PASSAGE –
By George W. Sledge, Jr., MD
I am a very boring traveler. While I have gone to many fascinating places in my career, the vast majority have been for meetings: society meetings, continuing medical education conferences, and advisory boards. I occasionally tacked on a day or two to see a museum or tour a place I had never been before, but no sane person would call those trips a vacation or mistake them for fun. The advent of the coronavirus has shown me, and I expect others as well, that all those frequent flyer miles, and all those dreary business hotels and all the cab fares and all the jet lag were unnecessary. I could have done 80 percent of these by Zoom, had Zoom actually existed throughout my career.
Well, it didn't. Bygones. I think of meetings where I flew to another continent, drove into a city, presented a talk for 10 minutes plus 5 of Question & Answer, headed back to the airport, missed a connection, stayed overnight in an airport hotel, and then flew home, taking a couple of days to recover. It's made me think how all that time could have been better spent, and I don't mean on work. Add up a lifetime of those, subtract the actual time spent on Zoom meetings, and you are talking about serious vacation time.

EXCERPTED DATA –

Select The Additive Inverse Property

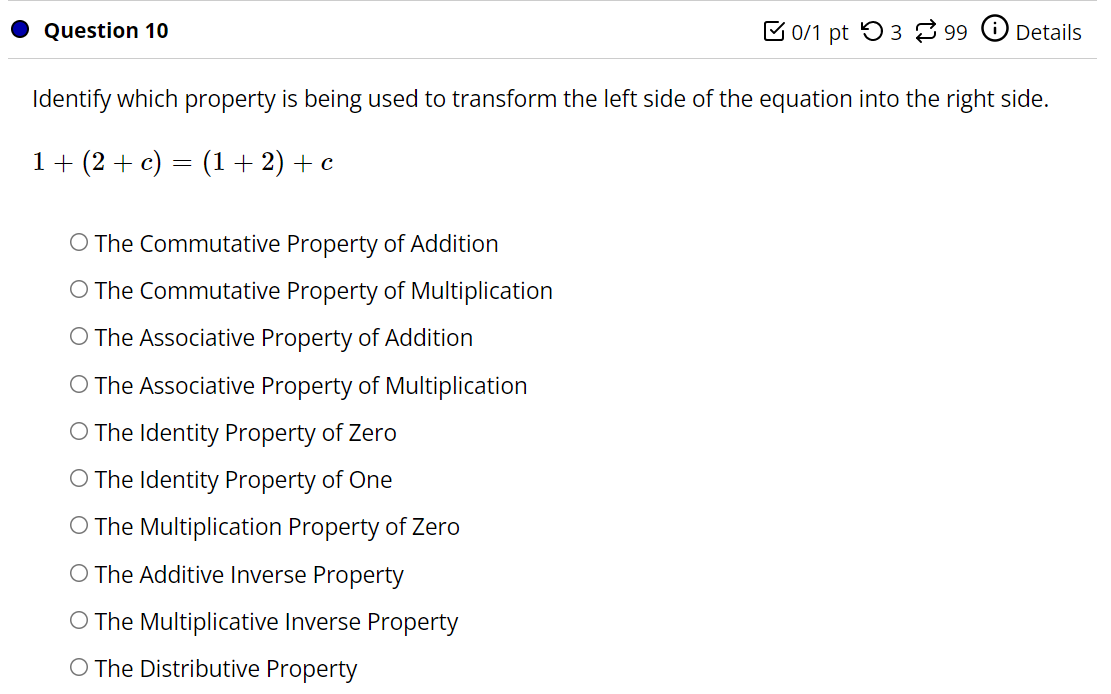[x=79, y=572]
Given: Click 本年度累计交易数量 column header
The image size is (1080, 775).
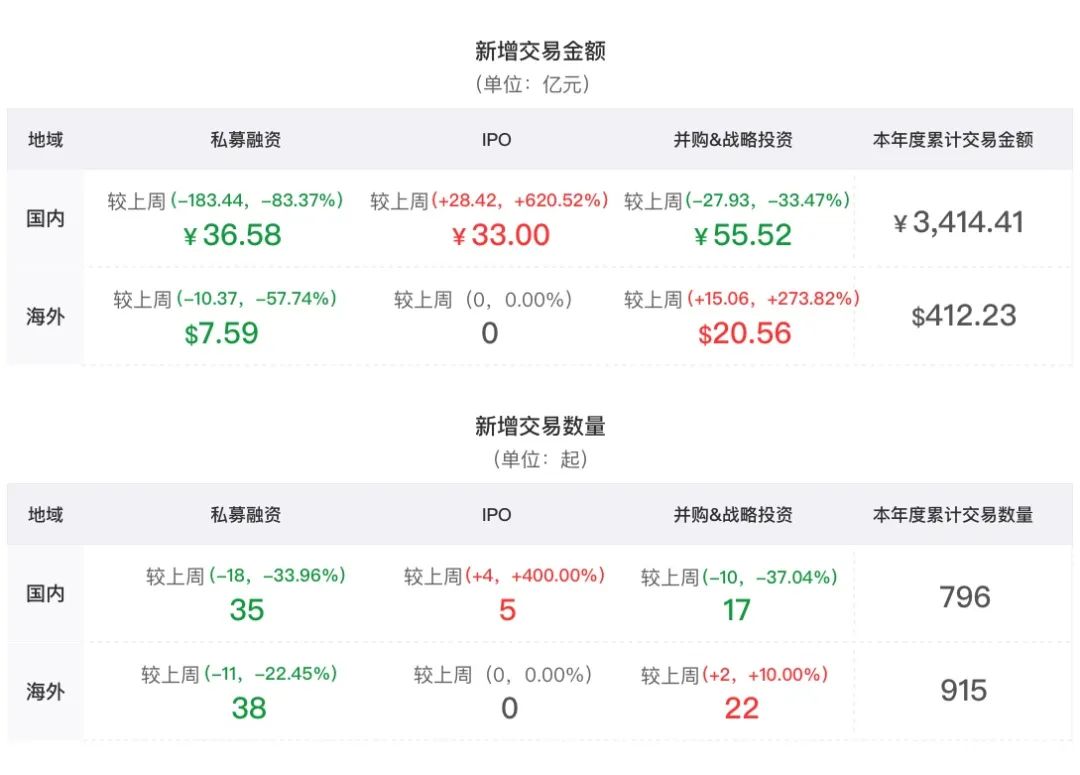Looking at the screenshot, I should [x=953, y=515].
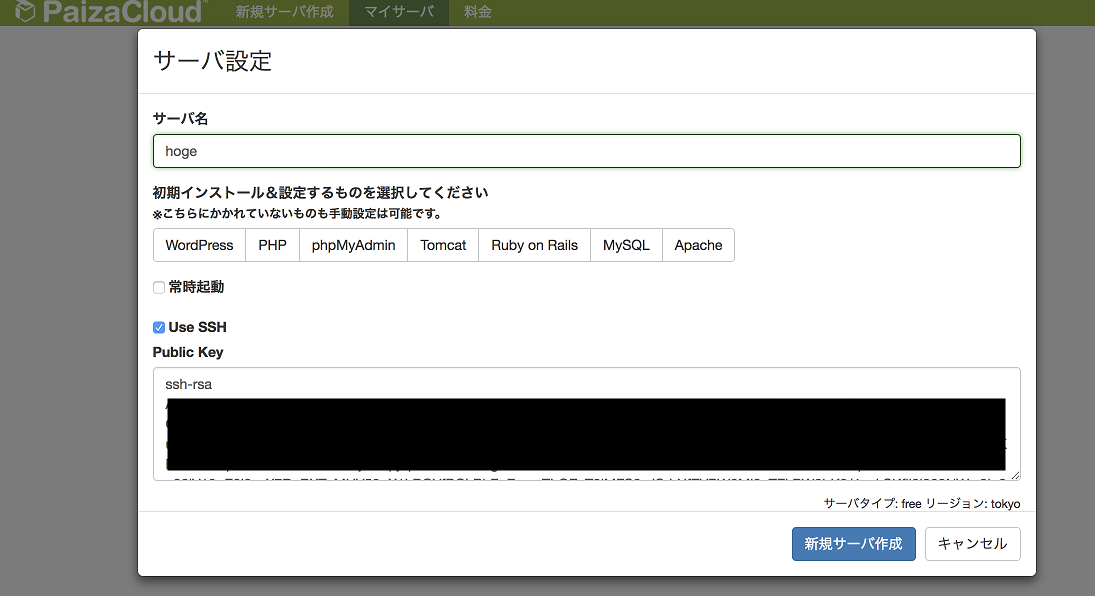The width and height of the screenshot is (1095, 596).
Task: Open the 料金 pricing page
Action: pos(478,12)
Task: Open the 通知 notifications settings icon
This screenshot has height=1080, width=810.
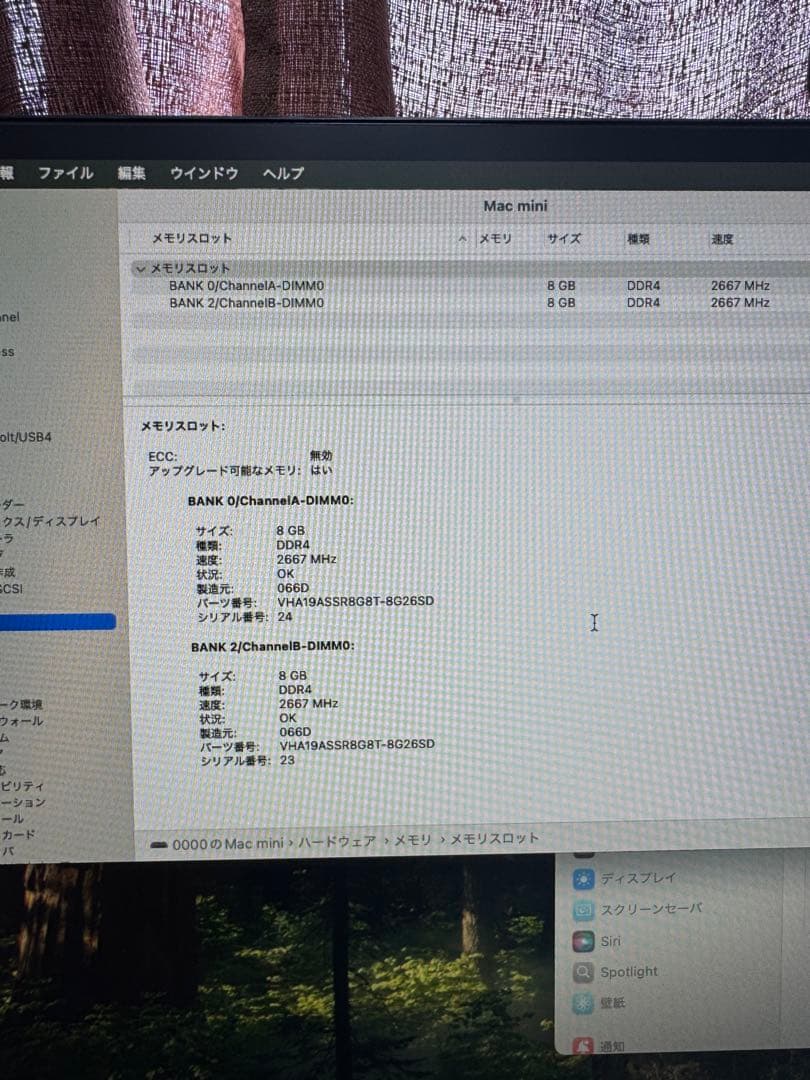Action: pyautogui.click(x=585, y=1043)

EXERCISE REQUIREMENTS –
In the passage about business travel, what share of the author's meeting trips could have been done by Zoom?

RESULT OF THIS TASK –
80 percent